The tunnel itself was fairly narrow, he knew his own limbs to be long, but even so, he could put his shoulder to one wall and touch the opposite with his palm. The width then, of Will Kelly’s ill-fated trolley, with just a little room to spare. He allowed himself a brief smile as he realized he was standing, literally, within the foothills of the mountains he had so admired in the past week. The smile rapidly left his face as he recalled his reasons for being here, one of which was ticking relentlessly closer. It seemed to Alleyn that far too much of the theft and missing bodies conundrum seemed to loop back to his espionage investigation. It was vital that he either keep the two apart until the latter was neatly folded away or find the links, and quickly. As soon as the telegraph wires were mended and the bridge passable, the local police would be alerted, and while he would be glad to hand over the matter of the theft, Matron and old Mr Brown’s body, he was loath to risk revealing the real reason he was at Mount Seager. Secrecy had been the watchword of this game from the start and Alleyn wasn’t about to allow a single night of mischief to ruin the hours of painstaking work that had led to this moment.

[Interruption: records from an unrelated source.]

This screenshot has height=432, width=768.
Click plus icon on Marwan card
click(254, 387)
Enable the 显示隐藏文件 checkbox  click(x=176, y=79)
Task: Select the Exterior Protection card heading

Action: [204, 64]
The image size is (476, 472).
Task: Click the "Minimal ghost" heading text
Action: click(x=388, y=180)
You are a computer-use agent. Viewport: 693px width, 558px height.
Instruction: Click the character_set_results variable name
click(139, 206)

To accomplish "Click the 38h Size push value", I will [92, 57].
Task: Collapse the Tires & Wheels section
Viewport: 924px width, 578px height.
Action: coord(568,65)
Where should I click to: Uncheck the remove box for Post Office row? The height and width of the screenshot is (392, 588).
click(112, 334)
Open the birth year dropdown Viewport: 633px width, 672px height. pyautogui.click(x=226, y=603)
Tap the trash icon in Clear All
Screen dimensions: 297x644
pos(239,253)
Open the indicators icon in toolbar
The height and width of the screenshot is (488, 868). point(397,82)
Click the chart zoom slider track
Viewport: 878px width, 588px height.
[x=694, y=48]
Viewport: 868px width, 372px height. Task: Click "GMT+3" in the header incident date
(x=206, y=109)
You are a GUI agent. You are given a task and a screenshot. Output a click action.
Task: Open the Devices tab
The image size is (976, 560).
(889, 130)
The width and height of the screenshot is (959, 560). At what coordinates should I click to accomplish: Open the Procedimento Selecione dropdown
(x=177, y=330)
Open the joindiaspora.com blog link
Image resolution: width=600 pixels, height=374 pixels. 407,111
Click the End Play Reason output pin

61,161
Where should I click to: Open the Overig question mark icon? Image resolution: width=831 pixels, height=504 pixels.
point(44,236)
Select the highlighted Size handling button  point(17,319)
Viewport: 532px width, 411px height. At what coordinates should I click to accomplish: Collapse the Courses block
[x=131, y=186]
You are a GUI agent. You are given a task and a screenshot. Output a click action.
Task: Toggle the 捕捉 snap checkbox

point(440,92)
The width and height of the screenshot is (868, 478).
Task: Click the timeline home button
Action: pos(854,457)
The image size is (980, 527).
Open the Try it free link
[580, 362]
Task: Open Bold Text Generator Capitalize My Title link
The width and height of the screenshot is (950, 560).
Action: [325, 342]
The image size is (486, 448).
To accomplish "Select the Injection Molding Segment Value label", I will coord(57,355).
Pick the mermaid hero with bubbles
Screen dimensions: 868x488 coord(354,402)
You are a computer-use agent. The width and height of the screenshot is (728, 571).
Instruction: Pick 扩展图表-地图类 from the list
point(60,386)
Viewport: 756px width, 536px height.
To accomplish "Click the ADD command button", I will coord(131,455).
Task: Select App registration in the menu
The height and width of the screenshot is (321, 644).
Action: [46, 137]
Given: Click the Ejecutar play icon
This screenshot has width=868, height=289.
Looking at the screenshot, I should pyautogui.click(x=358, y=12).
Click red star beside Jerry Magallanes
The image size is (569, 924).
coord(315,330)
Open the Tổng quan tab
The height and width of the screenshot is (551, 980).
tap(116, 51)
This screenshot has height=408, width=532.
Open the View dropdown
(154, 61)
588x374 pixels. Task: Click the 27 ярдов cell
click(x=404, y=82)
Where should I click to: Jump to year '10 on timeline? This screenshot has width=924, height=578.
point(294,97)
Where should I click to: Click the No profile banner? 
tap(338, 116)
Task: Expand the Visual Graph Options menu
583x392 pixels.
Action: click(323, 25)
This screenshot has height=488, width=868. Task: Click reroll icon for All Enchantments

> He rubbed his nose and wondered again about taking Bix more fully into his confidence and then shook his head violently, ‘Get on with it, man, make haste!’
Facing the waist-high cavity that led from the morgue on one side and with his back against the rock on the other, Alleyn shone the torch in both directions, north towards the hospital buildings and south towards the Bridge Hotel.
‘Hi there, Bix?’ he called to his man in the morgue, ‘I appear to be in the tunnel that leads to the Bridge. What’s beyond the army offices? Are there any other buildings, or does the road simply go on to the Bridge Hotel? I’m wondering if this heads there directly.’
‘Might do, Sir. The pub isn’t far, half a mile on from our offices, if that,’ Bix replied, his voice oddly altered in its passage through the tomb, muffled yet strangely echoing through the rock.
‘With nothing in between?’
‘There used to be a few sheds for the hospital groundsman, a garage that was the stables when they kept horses, but they were knocked down when the war came and the bosses decided to station us out here along with the wounded servicemen. Caused a flamin’ fuss it did.’
‘I can imagine some of the patients found the building noise difficult?’
‘Perhaps they did, I was thinking more of the gardener and Will Kelly, boy oh boy did they kick up a fuss. They looked like a bunch of shacks but you’d have thought we were demolishing their old homesteads the way they went on. Some men can be pretty damn odd about their sheds, Sir. Mind you, Matron wasn’t happy either.’
‘No?’
‘Up in arms about it, not like her, usually she’s the unflappable type. Sorry, she was. That one’s going to take some getting used to.’
Bix’s voice faded and Alleyn prompted him, ‘Go on, Bix.’
‘Yes, Sir. See, I reckon Matron’s problem was she thought the hospital would have to fork out for the new shed, paths, asphalt and all that. The big bosses said they’d foot the cost, military taking it on the chin again if you ask me, but even so, she was still put out. In the end they left a lean-to for the gardener, she was adamant about that.’